Mounting evidence suggests the importance of Cx43 for the development and function of several cell types, including bone cells. In addition to its well-recognized function in cell-to-cell communication, Cx43 hemichannels are also active in unopposed plasma membranes, mediating the exchange of molecules between the cells and the extracellular milieu 3,80. Small molecules released through hemichannels might transmit signals from one cell to others in the vicinity, without requiring direct cell-to-cell contact.

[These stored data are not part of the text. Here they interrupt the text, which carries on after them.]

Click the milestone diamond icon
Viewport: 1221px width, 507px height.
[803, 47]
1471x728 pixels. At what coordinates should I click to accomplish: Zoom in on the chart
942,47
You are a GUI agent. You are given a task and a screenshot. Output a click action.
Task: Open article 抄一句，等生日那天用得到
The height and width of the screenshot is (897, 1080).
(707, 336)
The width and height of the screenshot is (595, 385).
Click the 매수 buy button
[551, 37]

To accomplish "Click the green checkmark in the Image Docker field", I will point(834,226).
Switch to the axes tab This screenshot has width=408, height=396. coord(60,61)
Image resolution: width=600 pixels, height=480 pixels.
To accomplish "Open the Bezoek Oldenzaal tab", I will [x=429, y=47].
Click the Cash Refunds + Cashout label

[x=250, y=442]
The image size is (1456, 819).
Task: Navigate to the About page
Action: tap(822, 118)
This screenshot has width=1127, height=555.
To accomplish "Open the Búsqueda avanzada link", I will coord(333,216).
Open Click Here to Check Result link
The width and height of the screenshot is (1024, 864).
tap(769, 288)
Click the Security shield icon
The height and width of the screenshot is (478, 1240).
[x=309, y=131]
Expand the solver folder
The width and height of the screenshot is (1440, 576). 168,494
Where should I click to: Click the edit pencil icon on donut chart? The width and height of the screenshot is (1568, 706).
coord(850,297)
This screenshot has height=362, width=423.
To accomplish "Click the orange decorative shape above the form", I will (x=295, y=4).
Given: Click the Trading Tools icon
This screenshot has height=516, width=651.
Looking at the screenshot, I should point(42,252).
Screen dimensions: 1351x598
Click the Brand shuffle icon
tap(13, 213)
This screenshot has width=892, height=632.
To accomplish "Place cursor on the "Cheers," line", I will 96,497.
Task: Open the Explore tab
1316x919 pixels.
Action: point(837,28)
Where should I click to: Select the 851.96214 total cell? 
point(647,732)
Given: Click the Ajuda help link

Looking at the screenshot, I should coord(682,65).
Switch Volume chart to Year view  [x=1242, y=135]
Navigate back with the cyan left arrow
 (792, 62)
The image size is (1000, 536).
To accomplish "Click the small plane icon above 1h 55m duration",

Cx43 exhibits also channel independent functions, acting as a scaffolding protein with the ability to foster interactions among molecules of different signaling pathways, thereby regulating intracellular signaling 81. The importance of Cx43 expression in bone has been demonstrated by the phenotype of embryos of Cx43 null mice 24. However, the role of Cx43 and, in particular Cx43 hemichannels, in the response of bone to different stimuli, is far from being completely understood. We propose that Cx43 has a central role in the response of the skeleton to pharmacologic, hormonal and mechanical stimuli (Figure 4). Understanding the mechanism of the contribution of Cx43 on the effect of bone-acting stimuli will provide new opportunities to improve the treatment of conditions with increased bone fragility.
This research was supported by the National Institutes of Health (R01-AR053643) and by the National Osteoporosis Foundation (2007 NOF Research Grants Program).